__Work required__.
The answer should be a single number: how many lines of the entries below hold the word "agent".
--- Records provided Enclosed Below ---
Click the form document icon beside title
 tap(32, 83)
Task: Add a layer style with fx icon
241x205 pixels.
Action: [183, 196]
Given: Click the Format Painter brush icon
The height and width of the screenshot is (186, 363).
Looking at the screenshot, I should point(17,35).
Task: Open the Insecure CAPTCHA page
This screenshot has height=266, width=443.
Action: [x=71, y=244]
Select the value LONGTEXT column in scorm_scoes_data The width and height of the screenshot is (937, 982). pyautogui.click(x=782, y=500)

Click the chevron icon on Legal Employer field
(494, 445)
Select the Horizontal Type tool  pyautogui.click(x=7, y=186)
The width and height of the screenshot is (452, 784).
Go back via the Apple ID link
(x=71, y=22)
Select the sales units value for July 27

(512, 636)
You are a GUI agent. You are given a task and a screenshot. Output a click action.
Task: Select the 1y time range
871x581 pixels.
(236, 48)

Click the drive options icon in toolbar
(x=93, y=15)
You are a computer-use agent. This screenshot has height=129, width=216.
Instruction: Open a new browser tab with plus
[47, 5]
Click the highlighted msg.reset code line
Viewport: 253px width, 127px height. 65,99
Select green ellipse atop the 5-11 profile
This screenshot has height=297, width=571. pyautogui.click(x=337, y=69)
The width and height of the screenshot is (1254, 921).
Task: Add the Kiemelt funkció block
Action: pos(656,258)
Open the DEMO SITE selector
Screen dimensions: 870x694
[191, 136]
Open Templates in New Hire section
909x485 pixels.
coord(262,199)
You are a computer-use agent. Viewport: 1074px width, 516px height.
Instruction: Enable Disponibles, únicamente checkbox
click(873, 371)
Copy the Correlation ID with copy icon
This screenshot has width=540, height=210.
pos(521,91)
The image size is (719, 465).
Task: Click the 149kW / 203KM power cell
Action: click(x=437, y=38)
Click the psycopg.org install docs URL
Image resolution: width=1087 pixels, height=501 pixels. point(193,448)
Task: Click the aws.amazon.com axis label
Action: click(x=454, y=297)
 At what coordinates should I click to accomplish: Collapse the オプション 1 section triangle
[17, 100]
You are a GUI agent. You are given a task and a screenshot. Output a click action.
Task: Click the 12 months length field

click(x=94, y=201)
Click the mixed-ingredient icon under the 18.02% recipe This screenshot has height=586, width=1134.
--- End of Enclosed Records provided ---
__Your response__.
4